I expect that almost any review of the NFB’s best and most representative films likely requires some space for Sheldon Cohen’s The Sweater or Le chandial (1980), a beloved animated short based on Roch Carrier’s popular story. (A line from the story even appeared on Canada’s 5-dollar bill from 2001 to 2013.) To The Sweater, I’ve matched two more films that emphasize the place of hockey at all levels of Canadian society. First up is Leslie McFarlane’s Here’s Hockey! (1953), a celebration of the sport from small, outdoor rinks to hallowed ice palaces. Here’s Hockey! is propelled by newsreel narration and full of gee-whiz optimism. Rounding out this trio is Overtime (Marrin Canell, 1984), an examination of the sport’s spirit even in the face of the flesh’s failure, told with the aid of worn-out equipment and stubby beer bottles. Recreational leagues like the one in Overtime are a fixture of many Canadians’ lives, whether it be playing in them, cheering from the stands, or hearing about them by the office water cooler.
As per the NFB:
In this animated short, Roch Carrier recounts the most mortifying moment of his childhood. At a time when all his friends worshipped Maurice “Rocket” Richard and wore his number 9 Canadiens hockey jersey, the boy was mistakenly sent a Toronto Maple Leafs jersey from Eaton’s. Unable to convince his mother to send it back, he must face his friends wearing the colours of the opposing team. This short film, based on the book The Hockey Sweater, is an NFB classic that appeals to hockey lovers of all ages.
As per the NFB:
Featuring Jean Beliveau, this short film focuses on hockey from the inside out. Known as Canada’s national pastime, this film demonstrates why hockey is such an exciting spectator sport.
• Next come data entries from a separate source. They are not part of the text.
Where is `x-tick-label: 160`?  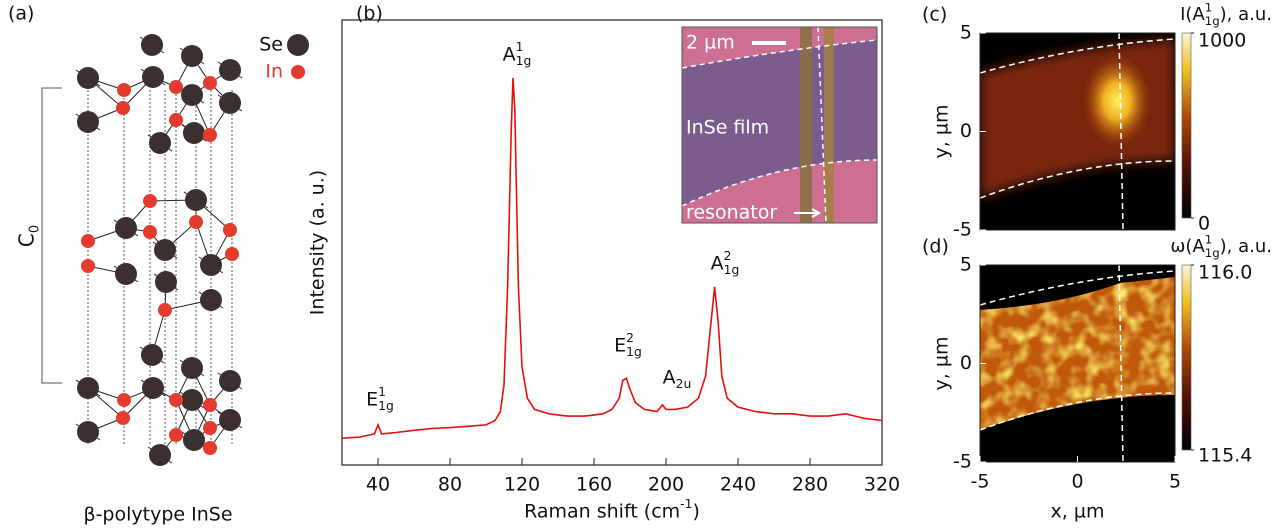 x-tick-label: 160 is located at coordinates (594, 485).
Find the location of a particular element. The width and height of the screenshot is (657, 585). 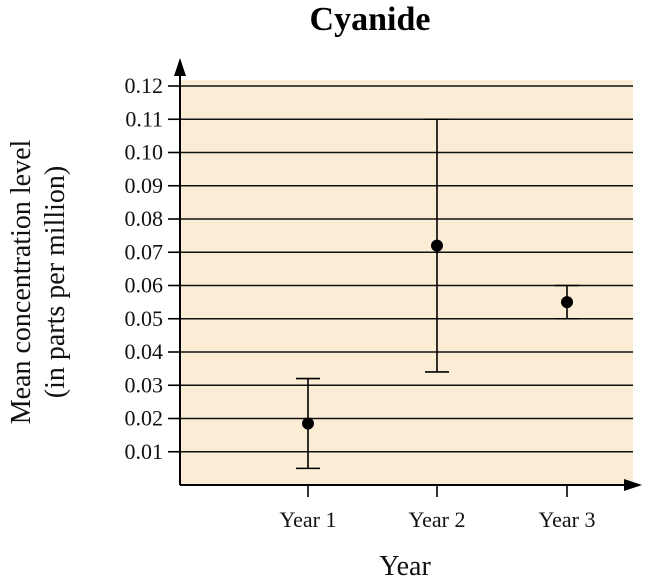

y-axis-label-line1: Mean concentration level is located at coordinates (22, 282).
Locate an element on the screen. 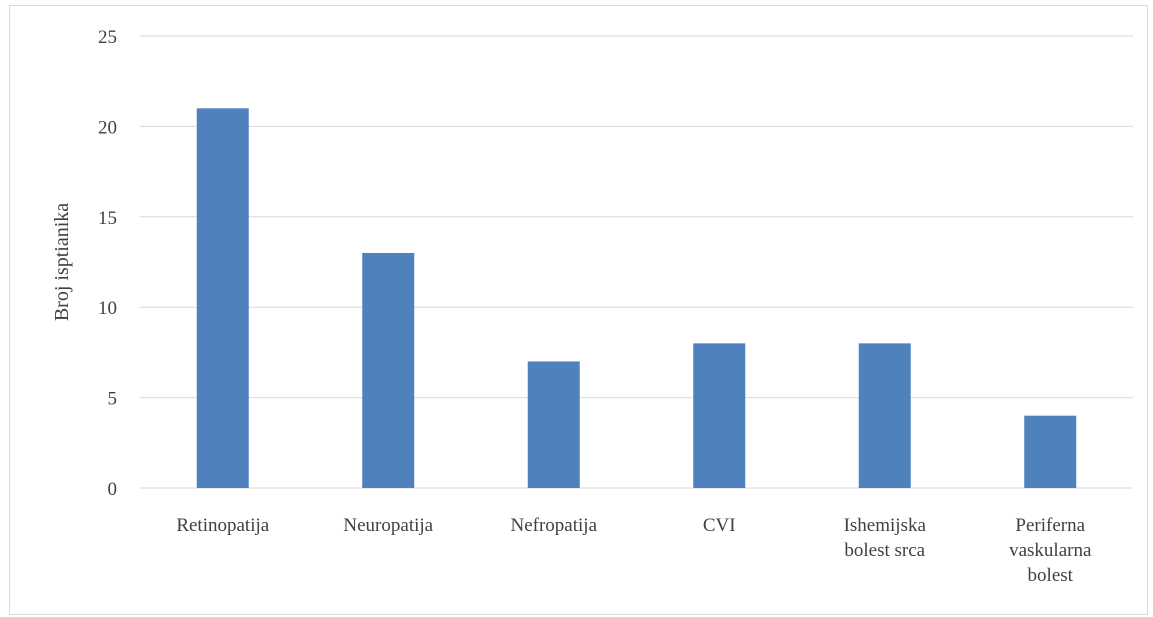 This screenshot has height=617, width=1153. y-tick-label: 5 is located at coordinates (113, 400).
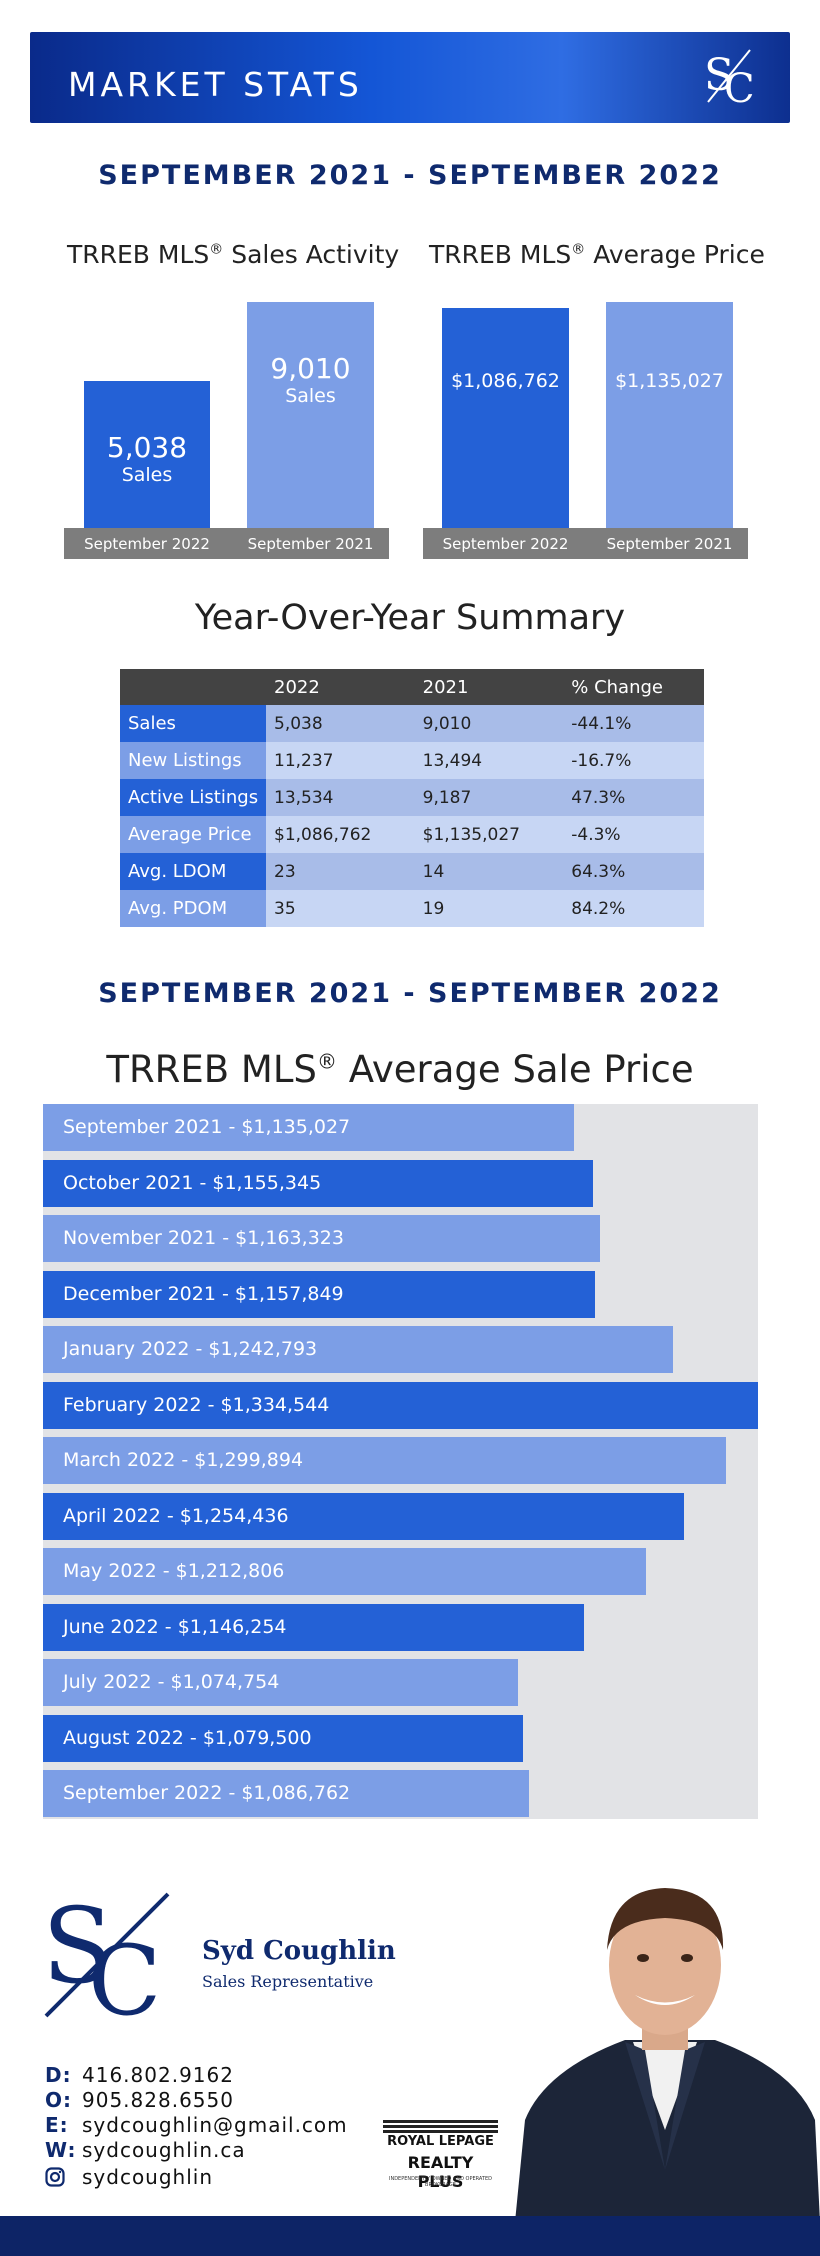 Image resolution: width=820 pixels, height=2256 pixels. Describe the element at coordinates (634, 687) in the screenshot. I see `yoy-header-change: % Change` at that location.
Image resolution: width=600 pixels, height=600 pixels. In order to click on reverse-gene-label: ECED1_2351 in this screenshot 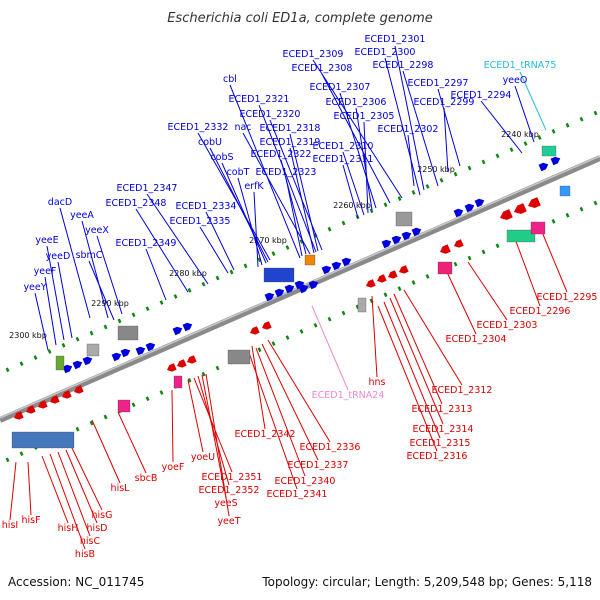, I will do `click(232, 478)`.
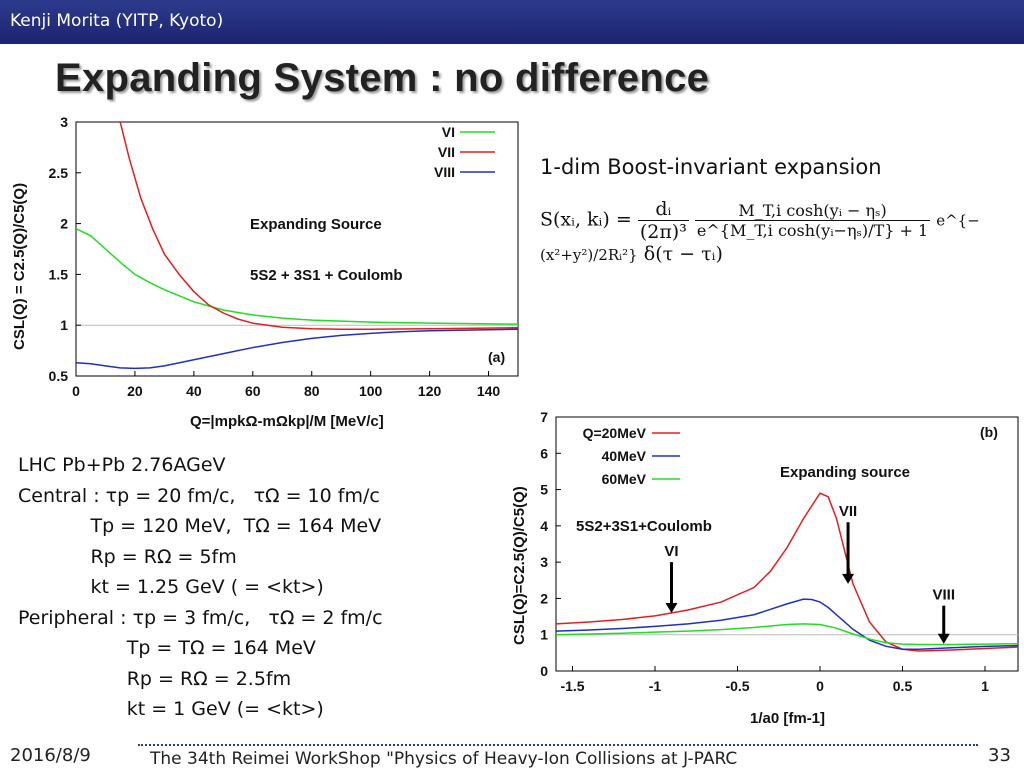  Describe the element at coordinates (558, 745) in the screenshot. I see `footer-divider` at that location.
From east to west, the connection between fans and players is evident in the excited cries of “we’ve won!” From Pee-wee to Bantam, from the Canadian Amateur Hockey Association to the big league pros, Here’s Hockey! shows what it takes to make a great hockey player.
As per the NFB:
This short documentary profiles a group of men from the Toronto Lakeshore Oldtimers Hockey Club. Although middle-aged, they still play the game with as much energy and passion as they did 25 years ago. They claim that playing hockey is more fun now than it was when they were kids, despite the toll of aches and pains, injuries, gruelling schedules and late-night partying. Cares and responsibilities are cast aside once they are on the ice, and the locker room becomes a haven of uncomplicated camaraderie and fun. In refusing to grow old gracefully, they feel they won’t grow up at all!